2018 brokerage revenue: $2.15B

Percent increase (decrease): 14.7%

Hub International Ltd. continued its acquisition focus in 2018 as a new private equity firm acquired a minority share of the brokerage.

In October, Hub announced Toronto-based private equity firm Altas Partners LP acquired a minority stake, with the Altas transaction valuing the Chicago-based brokerage at more than $10 billion, according to a company statement last year. But despite some earlier speculation to the contrary, the brokerage is expected to continue to be majority owned by San Francisco-based Hellman & Friedman LLC, which bought Hub in 2013.

Hub reported $2.15 billion in 2018 brokerage revenues, a 14.7% increase from a year earlier, putting it in the No. 5 position in Business Insurance’s ranking of the world’s largest commercial insurance brokers, a notch up from its ranking last year.

The Chicago-based brokerage completed 66 acquisitions in 2018, accounting for more than $200 million in additional revenue over the past year, said CEO Marc Cohen.

“What makes the number both impressive and sustainable is the fact that we really opened up new windows of opportunity in the (merger and acquisition) space,” Mr. Cohen said.

In the past, Hub tended to focus on “traditional acquisitions,” including property/casualty transactions in the United States and Canada, he said. But “in 2018, we really expanded the acquisition pool” to include employee benefit agencies in Canada and 401(k) agencies in the United States, Mr. Cohen said.

“We have a specific strategy to acquire (managing general agencies) across all of North America,” he said.

The acquisitions reflect a combination of the “heated acquisition environment with the fact that we’ve really expanded the types of agencies that we’re looking to acquire and bring into the organization,” Mr. Cohen said.

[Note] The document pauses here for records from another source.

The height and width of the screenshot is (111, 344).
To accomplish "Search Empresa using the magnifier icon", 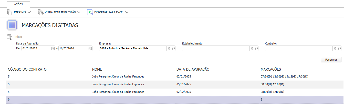I will (173, 48).
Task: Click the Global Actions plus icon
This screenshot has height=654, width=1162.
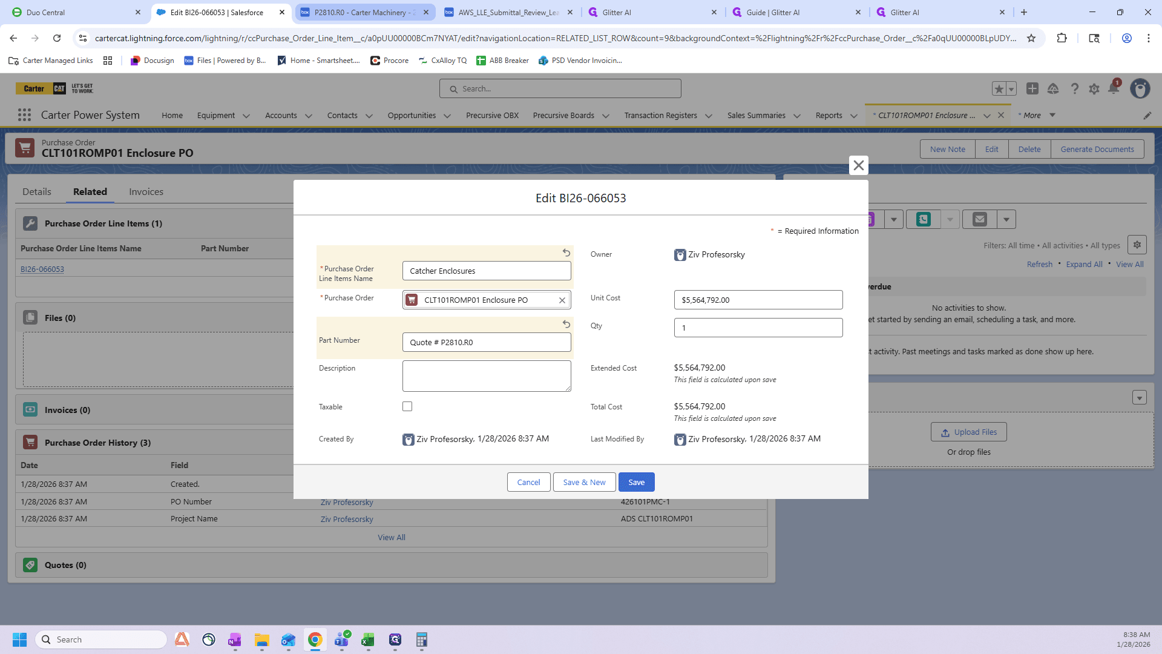Action: click(x=1032, y=88)
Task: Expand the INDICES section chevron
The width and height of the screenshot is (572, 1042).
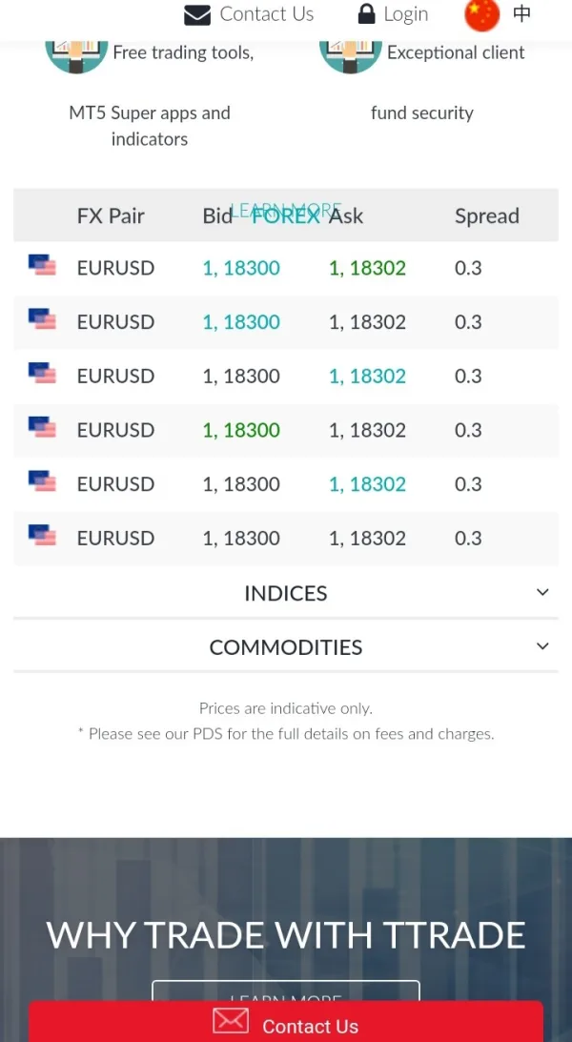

From an acquisition standpoint, the company expects to surpass its 2018 results this year, according to Mr. Cohen, who succeeded longtime chief Martin Hughes in January 2018. Mr. Hughes remains executive chairman of the brokerage.

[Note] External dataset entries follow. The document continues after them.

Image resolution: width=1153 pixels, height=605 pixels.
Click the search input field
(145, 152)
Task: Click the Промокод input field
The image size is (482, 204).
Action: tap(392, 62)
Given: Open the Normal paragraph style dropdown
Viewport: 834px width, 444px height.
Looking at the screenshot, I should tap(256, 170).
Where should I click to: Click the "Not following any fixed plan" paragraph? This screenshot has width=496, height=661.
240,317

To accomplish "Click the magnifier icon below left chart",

Hub prides itself on its integration process, Mr. Cohen said.

“The difference between us and many of the brokers whom we compete with in the acquisition space is, we’ve got a corporate infrastructure to source the potential acquisition candidates.

“Then we have committed and dedicated assets within our field operations that have full-time representatives to integrate the acquisitions into our culture, including providing to them a road map that’s necessary to take advantage of the resources and the expertise we’ve got throughout the organization.”

“They’ve built an impressive track record of acquisitions,” said Timothy J. Cunningham, managing director at Optis Partners LLC, a Chicago-based M&A advisory firm and consultancy. “They’ve done a good job of integrating their acquisitions.”

“One of the things that they sell to potential acquisition targets is they, and all the other private equity-based firms, do a mix of cash and some equity. But they sell the benefit of the equity” and how its value has increased over the years, Mr. Cunningham said.

This past year, Hub acquired a small business platform in Windsor, Ontario, and established a call center in Chicago — both designed to handle transactional personal lines business, which is essentially its first step into the services center arena, Mr. Cohen said.

But the company sees expanding this business into the small commercial insurance and employee benefits area “down the line,” he said.

Five years is often the traditional time frame for private equity investments.

“The private equity world is in love with insurance brokers, and all these transactions have seen an uptick in value,” but it is unknown if this will last, Mr. Cunningham said.

Mr. Cohen said he anticipates Hub will continue to be private equity-owned for at least the next five to six years.

Altas “has a long-term view of companies that they invest in, and Hellman & Friedman, with confidence after the typical private equity term of five years, made the decision to remain an owner of Hub for an additional term,” selling only a portion of their equity, Mr. Cohen said.

As to eventually becoming publicly held, “everything is on the table,” but it is “not a topic of discussion at this point,” Mr. Cohen said.